The department engaged in notice-and-comment rulemaking prior to issuing the 2011 rule, which makes “any potential for surprise unlikely,” Bibas replied. The DOL received seven comments specifically on the Section 213(b)(10)(A) exemption, with five supporting the interpretation that service advisers aren't covered, he said.
But that still doesn't answer why the DOL made the change, Breyer said.
Kagan asked if the Encino employees are seeking damages for pre-2011 denials of overtime pay. The court complaint was filed in 2012 and the FLSA limitations period goes back two years, Bibas replied.
There's nothing retroactive about applying the DOL's new interpretation to post-2011 conduct, he said.
So you think employers should be liable for damages in a private FLSA lawsuit when the Labor Department previously said it wouldn't enforce an interpretation that service advisers are entitled to overtime, Roberts asked.
Pressed on the point, Bibas said, “We're willing to concede the pre-2011 damages.”
How many service advisers actually will be affected by a court ruling on this exemption, Ginsburg asked the lawyers.
There's a “wide range” of compensation methods for service advisers, with many earning less than 150 percent of the minimum wage, which is the threshold for coverage under the 207(i) exemption for workers paid on commission, Bibas replied. Some service advisers make as little as $22,000 a year, he said.
Dealership compensation structures vary for service advisers, Clement said. Although Clement said he lacked “reliable statistics” on the issue industry-wide, he said “a significant number” of service advisers aren't paid on commission, but instead receive a fixed salary.
Those employees wouldn't be eligible for the 207(i) exemption, so it's important for car dealers and the employees to know if they are exempt under Section 213(b)(10)(A), Clement said.
About 45,000 service advisers work for 18,000 dealerships nationwide, earning an average $66,000 per year, according to the National Automobile Dealers Association, Clement said. The NADA figures show auto mechanics make an average of $59,000 a year and parts employees an average of about $55,000 a year, he said.
When service advisers are paid on commission, they generally share those commissions with mechanics and parts employees, Clement said. As a practical matter, it would be strange for the court to rule the highest-paid members of the auto servicing team are entitled to overtime pay, but mechanics and parts employees remain exempt, he said.
Representing the United States as an amicus, Assistant to the Solicitor General Anthony Yang said the government believes the Section 213(b)(10)(a) exemption is ambiguous.
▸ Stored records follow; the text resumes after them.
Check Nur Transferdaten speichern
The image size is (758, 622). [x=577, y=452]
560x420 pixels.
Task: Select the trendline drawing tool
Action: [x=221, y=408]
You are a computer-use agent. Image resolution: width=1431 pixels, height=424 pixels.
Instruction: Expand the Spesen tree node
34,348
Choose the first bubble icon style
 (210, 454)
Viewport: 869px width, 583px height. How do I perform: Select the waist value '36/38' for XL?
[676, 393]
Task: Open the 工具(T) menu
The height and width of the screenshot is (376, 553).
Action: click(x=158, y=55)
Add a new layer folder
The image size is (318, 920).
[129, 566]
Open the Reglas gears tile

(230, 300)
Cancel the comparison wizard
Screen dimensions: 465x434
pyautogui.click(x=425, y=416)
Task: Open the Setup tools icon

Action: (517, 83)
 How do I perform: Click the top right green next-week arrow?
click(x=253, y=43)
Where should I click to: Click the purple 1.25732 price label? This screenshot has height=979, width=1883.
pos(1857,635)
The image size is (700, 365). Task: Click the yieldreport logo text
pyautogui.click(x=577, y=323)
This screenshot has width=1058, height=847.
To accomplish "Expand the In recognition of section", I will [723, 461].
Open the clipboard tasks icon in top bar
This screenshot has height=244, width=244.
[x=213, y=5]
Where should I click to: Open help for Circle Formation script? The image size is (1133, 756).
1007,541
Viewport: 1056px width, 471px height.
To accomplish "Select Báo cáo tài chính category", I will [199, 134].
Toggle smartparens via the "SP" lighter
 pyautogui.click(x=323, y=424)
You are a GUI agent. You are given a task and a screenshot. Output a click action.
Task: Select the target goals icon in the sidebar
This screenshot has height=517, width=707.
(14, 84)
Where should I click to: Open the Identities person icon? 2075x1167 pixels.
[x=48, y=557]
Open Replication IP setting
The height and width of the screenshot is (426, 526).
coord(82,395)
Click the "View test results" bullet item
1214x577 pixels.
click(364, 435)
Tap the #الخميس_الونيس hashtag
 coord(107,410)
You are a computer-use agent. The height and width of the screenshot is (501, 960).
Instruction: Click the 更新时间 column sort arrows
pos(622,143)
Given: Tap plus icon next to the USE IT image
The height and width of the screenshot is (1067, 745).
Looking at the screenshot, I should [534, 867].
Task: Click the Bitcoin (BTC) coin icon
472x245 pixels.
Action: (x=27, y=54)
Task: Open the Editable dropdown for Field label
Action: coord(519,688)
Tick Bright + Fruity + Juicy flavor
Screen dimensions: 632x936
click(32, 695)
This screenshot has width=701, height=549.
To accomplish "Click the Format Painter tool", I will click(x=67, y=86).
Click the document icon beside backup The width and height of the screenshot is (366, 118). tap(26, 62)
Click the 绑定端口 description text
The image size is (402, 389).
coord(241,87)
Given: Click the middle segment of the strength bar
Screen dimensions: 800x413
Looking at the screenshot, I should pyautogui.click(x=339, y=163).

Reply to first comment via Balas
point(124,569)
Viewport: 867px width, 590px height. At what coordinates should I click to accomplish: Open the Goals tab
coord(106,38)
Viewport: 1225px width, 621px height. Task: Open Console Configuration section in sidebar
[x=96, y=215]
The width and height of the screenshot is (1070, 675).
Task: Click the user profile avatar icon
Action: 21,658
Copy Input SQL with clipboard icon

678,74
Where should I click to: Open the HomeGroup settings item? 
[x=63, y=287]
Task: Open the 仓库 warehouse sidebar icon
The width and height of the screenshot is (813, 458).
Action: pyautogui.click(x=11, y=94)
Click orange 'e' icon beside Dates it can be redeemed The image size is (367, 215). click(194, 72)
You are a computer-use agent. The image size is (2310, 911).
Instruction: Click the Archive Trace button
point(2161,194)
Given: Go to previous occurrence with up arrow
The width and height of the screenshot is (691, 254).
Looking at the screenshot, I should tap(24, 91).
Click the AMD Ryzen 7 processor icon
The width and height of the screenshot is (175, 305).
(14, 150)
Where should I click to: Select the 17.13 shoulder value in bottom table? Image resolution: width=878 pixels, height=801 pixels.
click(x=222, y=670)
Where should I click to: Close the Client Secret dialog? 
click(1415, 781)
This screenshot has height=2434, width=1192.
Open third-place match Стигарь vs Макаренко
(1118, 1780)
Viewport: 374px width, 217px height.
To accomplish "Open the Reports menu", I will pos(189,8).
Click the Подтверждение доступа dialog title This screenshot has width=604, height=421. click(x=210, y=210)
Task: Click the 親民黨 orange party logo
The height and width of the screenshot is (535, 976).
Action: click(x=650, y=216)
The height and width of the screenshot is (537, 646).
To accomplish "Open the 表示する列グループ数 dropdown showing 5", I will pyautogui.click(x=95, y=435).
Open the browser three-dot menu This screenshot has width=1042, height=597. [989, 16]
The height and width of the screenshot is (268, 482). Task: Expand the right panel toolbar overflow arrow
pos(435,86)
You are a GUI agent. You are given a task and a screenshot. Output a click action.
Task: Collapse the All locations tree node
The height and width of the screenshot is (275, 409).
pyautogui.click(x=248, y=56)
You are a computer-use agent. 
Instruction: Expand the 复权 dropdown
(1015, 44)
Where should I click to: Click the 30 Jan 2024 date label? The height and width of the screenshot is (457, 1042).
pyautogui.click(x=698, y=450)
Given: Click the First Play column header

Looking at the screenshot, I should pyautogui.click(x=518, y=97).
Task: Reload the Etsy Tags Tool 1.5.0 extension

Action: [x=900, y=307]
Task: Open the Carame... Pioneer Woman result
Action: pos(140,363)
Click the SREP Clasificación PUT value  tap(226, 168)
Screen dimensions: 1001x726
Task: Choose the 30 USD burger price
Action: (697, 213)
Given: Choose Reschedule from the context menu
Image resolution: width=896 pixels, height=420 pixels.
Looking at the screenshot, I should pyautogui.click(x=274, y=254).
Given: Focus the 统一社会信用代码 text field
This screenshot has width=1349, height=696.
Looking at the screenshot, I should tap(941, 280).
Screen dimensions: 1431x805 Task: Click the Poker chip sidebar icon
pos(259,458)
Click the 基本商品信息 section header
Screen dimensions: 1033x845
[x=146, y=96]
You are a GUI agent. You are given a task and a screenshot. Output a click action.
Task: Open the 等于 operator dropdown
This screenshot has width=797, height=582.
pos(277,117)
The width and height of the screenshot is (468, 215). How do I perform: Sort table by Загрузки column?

But the Labor Department's interpretation that it doesn't include service advisers is entitled to Chevron deference, he said.
Clement in his argument “does have a point” about the Labor Department deleting its more specific explanation about why service advisers aren't included, Kagan said. She asked why the Labor Department excised that explanation from its 2011 rule. Apparently it was an “inadvertent mistake” in the drafting process, Yang said.
“I really didn't expect you to say that,” Kagan said. That's “not an A-plus explanation,” she said.
Service advisers aren't “salesmen” as a matter of statutory construction, Yang replied. The DOL's process for reaching that conclusion wasn't “perfect” but it should get “a passing grade” from the court, he said.